What you have to do: Copy out each of the lines below, reproducing every character precisely.

╔══

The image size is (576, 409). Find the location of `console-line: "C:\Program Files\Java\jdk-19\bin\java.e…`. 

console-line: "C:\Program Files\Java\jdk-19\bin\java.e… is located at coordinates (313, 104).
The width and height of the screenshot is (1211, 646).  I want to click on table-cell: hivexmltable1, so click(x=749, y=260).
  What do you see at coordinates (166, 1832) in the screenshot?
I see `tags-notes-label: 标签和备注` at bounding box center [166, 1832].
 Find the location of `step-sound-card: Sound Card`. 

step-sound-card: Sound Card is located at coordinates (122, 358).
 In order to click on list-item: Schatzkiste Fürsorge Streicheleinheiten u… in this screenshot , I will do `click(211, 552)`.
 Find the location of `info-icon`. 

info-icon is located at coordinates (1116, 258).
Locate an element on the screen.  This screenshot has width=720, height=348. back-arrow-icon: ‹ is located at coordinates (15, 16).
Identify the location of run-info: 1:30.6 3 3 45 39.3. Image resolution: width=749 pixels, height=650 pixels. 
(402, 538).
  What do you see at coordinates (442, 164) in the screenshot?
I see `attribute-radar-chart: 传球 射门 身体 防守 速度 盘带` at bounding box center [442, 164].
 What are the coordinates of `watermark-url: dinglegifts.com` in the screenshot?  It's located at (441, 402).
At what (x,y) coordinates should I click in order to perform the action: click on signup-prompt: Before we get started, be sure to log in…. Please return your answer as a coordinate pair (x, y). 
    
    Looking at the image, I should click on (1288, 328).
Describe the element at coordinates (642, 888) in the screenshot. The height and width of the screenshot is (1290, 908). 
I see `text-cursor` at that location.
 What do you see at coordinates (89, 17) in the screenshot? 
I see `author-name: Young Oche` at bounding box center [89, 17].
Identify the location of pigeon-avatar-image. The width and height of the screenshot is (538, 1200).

╚══

Response below:
The image size is (576, 409). Find the location of `console-line: "C:\Program Files\Java\jdk-19\bin\java.e…`. 

console-line: "C:\Program Files\Java\jdk-19\bin\java.e… is located at coordinates (313, 104).
The width and height of the screenshot is (1211, 646).  I want to click on table-cell: hivexmltable1, so click(x=749, y=260).
  What do you see at coordinates (166, 1832) in the screenshot?
I see `tags-notes-label: 标签和备注` at bounding box center [166, 1832].
 Find the location of `step-sound-card: Sound Card`. 

step-sound-card: Sound Card is located at coordinates (122, 358).
 In order to click on list-item: Schatzkiste Fürsorge Streicheleinheiten u… in this screenshot , I will do `click(211, 552)`.
 Find the location of `info-icon`. 

info-icon is located at coordinates (1116, 258).
Locate an element on the screen.  This screenshot has width=720, height=348. back-arrow-icon: ‹ is located at coordinates (15, 16).
Identify the location of run-info: 1:30.6 3 3 45 39.3. Image resolution: width=749 pixels, height=650 pixels. 
(402, 538).
  What do you see at coordinates (442, 164) in the screenshot?
I see `attribute-radar-chart: 传球 射门 身体 防守 速度 盘带` at bounding box center [442, 164].
 What are the coordinates of `watermark-url: dinglegifts.com` in the screenshot?  It's located at (441, 402).
At what (x,y) coordinates should I click in order to perform the action: click on signup-prompt: Before we get started, be sure to log in…. Please return your answer as a coordinate pair (x, y). 
    
    Looking at the image, I should click on (1288, 328).
Describe the element at coordinates (642, 888) in the screenshot. The height and width of the screenshot is (1290, 908). 
I see `text-cursor` at that location.
 What do you see at coordinates (89, 17) in the screenshot? 
I see `author-name: Young Oche` at bounding box center [89, 17].
Identify the location of pigeon-avatar-image. The width and height of the screenshot is (538, 1200).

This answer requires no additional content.